Lastly, L-serine activates the neurotransmitter D-serine, which is the precursor for the production of a few amino acids, including tryptophan. Ultimately, the production of serine is vitally important to the production of serotonin and appetite suppression [
20].
Medical foods and the treatment of obesity focus on treating the dietary deficiencies that is present in a disease state by correcting neurotransmitter deficiencies and restoring the homeostatic mechanisms that work to control appetite. By controlling appetite, satiety is increased, leading to decreased caloric intake. This may be achieved by providing the neurotransmitter precursors which have been noted to be involved in the neural pathway that controls appetite, specifically tyrosine, tryptophan, choline, glutamate and histidine.
Recent research has noted nutritional deficiencies in obese patients requiring more amino acids and minerals than are obtained in a normal daily diet [
21]. The systemic supplementation of certain amino acids may facilitate the regulation of the obese patient’s appetite. Flavonoids may also have therapeutic benefits, as they are found in all vascular plants, and are responsible for some of the health benefits associated with naturally brightly colored foods.

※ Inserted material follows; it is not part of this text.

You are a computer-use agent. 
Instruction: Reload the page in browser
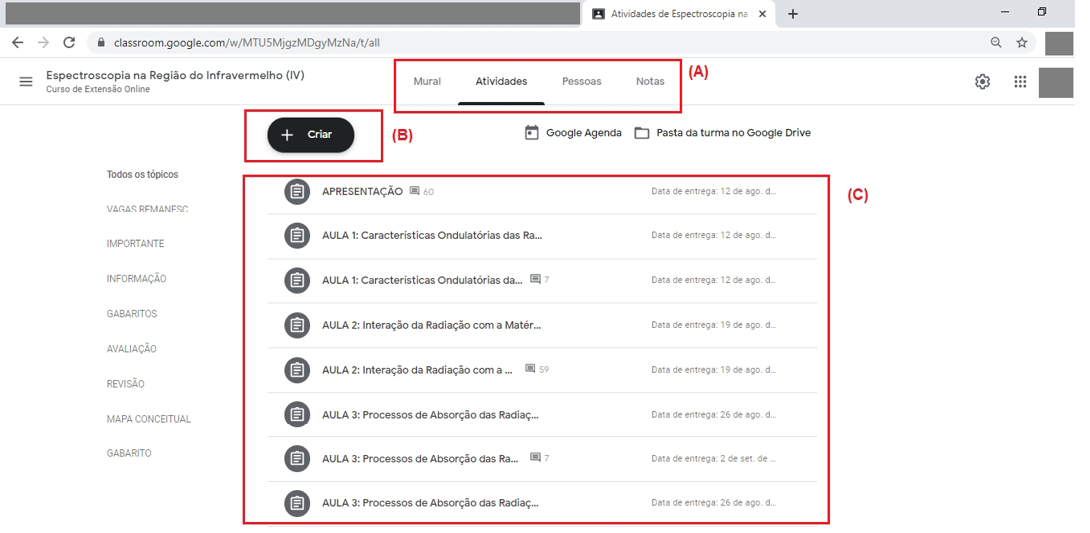[69, 43]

As previously discussed, neurotransmitters are intimately involved in the feedback mechanisms that regulate appetite and satiety and subsequently body weight. These neurotransmitters are made of amino acids precursors. Some of the amino acids are non-essential and some are essential, meaning the essential amino acids must be derived from our diet. When there is a depletion of these key amino acids the result is often times insatiable cravings. The most common cravings are for sugars, sweets and carbohydrates. One recent study demonstrated that supplementation with glutamine reduced sugar cravings and resulted in a loss of body fat [
22] therefore, firmly establishing glutamate as a primary neurotransmitter that mediates body weight regulation.
If there is an imbalance of these neurotransmitters there will be a disruption in weight, appetite and satiety. Imbalances in neurotransmitters may occur for several reasons such as genetics, metabolic disorders, nutritional deficiency, digestive imbalances or medication use. It has also been noted that obese individuals had fewer neurotransmitter for certain receptors than normal weight subjects [
23]. The lack of receptors may also play a role in the disruption of signaling that is present in obese individuals.
It is often an imbalance of serotonin and catecholamine, which include dopamine, norepinephine and epinephrine that can cause inappropriate hunger, cravings and binging behavior. Interestingly, these amino acids levels are low in obese individuals despite excessive calorie intake and could not be corrected with administration of a protein rich supplementation. This nutrient deficiency points to a possible metabolic problem that is also present in obese populations [
24].
When normal serotonin levels are present, satiety normally occurs. A serotonin deficiency has been associated with carbohydrate binging that result in weight gain. As serotonin is derived from tryptophan, low blood levels of tryptophan have been found in obese individuals, which indicate that their overeating patterns may be related to a serotonin deficiency [
25].
These findings illustrate that the cause and treatment of obesity is a complex matter. Further understanding of the amino acid deficiencies and the metabolic pathways are keys to understanding the treatment of the distinct nutritional needs that are present in obese subjects.